# [Directions for this task]
In the records that follow, the lines from the one containing "#apache-tomcat (1278, 435)" to the one containing "#red-teaming (607, 435)", inclusive, are to be given again exactly.

:: Provided entries ::

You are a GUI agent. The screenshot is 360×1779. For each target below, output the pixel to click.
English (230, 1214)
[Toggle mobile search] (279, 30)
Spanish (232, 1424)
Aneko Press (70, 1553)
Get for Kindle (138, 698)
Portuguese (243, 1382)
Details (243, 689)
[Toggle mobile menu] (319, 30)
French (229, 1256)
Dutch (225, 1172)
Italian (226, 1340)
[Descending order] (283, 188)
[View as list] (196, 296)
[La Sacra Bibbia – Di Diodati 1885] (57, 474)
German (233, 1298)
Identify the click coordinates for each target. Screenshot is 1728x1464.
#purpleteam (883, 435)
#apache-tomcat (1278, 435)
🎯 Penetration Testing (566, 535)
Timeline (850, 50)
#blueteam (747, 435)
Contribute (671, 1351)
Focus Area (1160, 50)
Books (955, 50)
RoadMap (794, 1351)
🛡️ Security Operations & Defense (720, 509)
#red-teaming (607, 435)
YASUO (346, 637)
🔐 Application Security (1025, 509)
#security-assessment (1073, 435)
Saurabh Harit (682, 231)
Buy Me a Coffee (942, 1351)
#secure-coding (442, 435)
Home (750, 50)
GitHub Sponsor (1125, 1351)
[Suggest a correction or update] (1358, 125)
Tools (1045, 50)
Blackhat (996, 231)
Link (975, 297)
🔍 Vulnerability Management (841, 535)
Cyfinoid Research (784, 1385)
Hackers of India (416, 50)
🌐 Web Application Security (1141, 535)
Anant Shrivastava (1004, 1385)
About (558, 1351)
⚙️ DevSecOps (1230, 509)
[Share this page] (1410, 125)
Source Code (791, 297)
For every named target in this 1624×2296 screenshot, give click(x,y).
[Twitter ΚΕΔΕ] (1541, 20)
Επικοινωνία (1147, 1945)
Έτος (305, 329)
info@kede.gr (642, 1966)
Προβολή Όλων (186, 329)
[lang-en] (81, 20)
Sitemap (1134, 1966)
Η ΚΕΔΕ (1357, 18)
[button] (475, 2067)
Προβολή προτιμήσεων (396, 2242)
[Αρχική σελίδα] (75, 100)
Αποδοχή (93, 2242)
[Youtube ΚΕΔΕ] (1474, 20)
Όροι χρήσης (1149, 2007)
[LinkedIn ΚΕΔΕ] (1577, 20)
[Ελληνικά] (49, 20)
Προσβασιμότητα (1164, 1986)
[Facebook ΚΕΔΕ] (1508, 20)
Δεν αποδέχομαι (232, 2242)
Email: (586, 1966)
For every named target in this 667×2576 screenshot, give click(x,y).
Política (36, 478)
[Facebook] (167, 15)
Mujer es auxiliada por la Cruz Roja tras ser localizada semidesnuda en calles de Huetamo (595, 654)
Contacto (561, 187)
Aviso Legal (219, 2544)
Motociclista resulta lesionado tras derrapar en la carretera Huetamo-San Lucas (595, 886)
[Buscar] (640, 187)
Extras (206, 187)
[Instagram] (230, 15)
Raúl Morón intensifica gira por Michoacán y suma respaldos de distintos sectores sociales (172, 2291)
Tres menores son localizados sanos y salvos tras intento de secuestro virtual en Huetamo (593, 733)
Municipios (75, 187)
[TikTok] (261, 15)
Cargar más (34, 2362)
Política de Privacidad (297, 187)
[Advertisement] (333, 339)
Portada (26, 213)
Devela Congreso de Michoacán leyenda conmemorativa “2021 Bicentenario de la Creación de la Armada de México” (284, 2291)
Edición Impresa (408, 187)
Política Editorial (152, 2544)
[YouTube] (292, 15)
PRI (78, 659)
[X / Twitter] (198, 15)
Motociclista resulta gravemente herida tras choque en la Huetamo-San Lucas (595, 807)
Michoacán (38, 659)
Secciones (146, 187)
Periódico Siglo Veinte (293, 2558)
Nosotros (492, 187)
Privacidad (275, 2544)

:::

# [Task answer]
#apache-tomcat (1278, 435)
🎯 Penetration Testing (566, 535)
Timeline (850, 50)
#blueteam (747, 435)
Contribute (671, 1351)
Focus Area (1160, 50)
Books (955, 50)
RoadMap (794, 1351)
🛡️ Security Operations & Defense (720, 509)
#red-teaming (607, 435)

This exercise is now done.